Providing postpartum scheduling support increased the odds of a primary care visit within 4 months of childbirth among women with chronic disease and improved monitoring.
Nearly twice as many women with a chronic health condition who participated in a postpartum transition support intervention completed a primary care visit within 4 months after giving birth compared with a control group that did not participate, according to new research from Massachusetts General Hospital and the Harvard TH Chan School of public Health, in Boston.
Specifically, 40% in the group that received an automated scheduling and reminder package attended a follow-up visit with a primary care clinician during that first 4 months after giving birth compared with 22% of those who did not. The likelihood of completing the follow-up increased by nearly 19% among women who participated.
The burden of chronic disease in US pregnancies has been increasing, according to study authors writing in JAMA Network Open, but transition to primary care after delivery is "uncommon" among women with chronic conditions. They cite diabetes, hypertension, or obesity as conditions documented in more than 30% of pregnancies and anxiety or depression in up to 22%. Although individuals with such diseases are often followed and monitored carefully during gestation, nearly 50% do not see a primary care clinician at all during the postpartum year. Often described as the "postpartum cliff," the abrupt change from willing and high engagement with the health care system to limited or no contact after giving birth reflects a "missed opportunity to improve prevention and management of chronic disease."
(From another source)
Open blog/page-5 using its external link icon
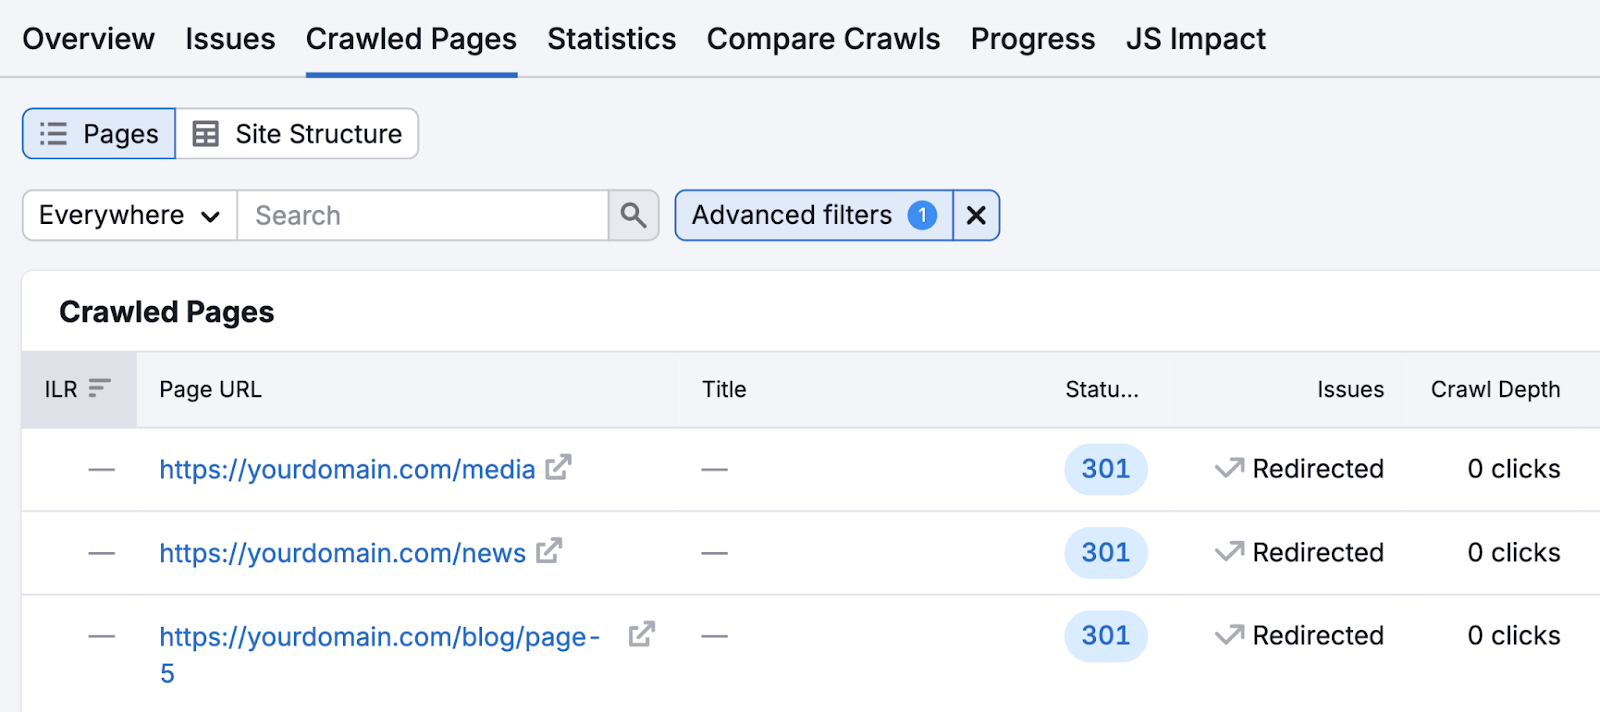Viewport: 1600px width, 712px height. coord(642,634)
The missed opportunity is due in part, authors say, to the absence of health care system support for the transition. The current study was designed to evaluate the impact of an intervention that would improve postpartum primary care engagement by reducing the administrative burden on women after giving birth.
To be eligible, women were required to have obesity, anxiety or depressive mood disorder, type 1 or 2 diabetes, chronic hypertension, or pregnancy-related hypertension.
There were 180 participants in the intervention group and 173 in the control group. The intervention "bundle" included an introductory message sent via text about the importance of a post-delivery appointment with primary care that would be scheduled on their behalf if they did not opt out. Appointment reminders were sent approximately 1 month after the estimated due date and 1 week before the scheduled appointment via the EHR patient portal and SMS.
The primary outcome was defined as completion of a primary care visit within 4 months of EDD; secondary outcomes of interest were obstetric triage visit, emergency department or urgent care use, and hospital readmission within 4 months after delivery.
Mean age of participants was 34.1 years with median gestational age of 36.3 weeks at study enrollment. Chronic disorders reported among them included depression (75.4%), obesity (40.8%), chronic or pregnancy-related hypertension (16.1%), and preexisting gestational diabetes (19.5%).
A greater proportion of women in the intervention group received chronic condition related screening, ie, blood pressure (42.8% vs 28.3%), weight assessment (42.8% vs 27.7%), and depression (32.8% vs 16.8%). Moreover, although obstetric triage visits and emergency department or urgent care use did not differ between the groups, postpartum readmissions were significantly lower in the intervention group, at 1.7% vs 5.8% in the control group.
"Targeting this population at a time of high health activation and motivation, this intervention represents a potentially scalable approach to increasing primary care engagement and ongoing health condition management in the postpartum months and beyond," authors wrote. "Ongoing follow-up related to this study seeks to analyze condition-specific management (ie, the content and quality of care provided in the postpartum period) and long-term health outcomes."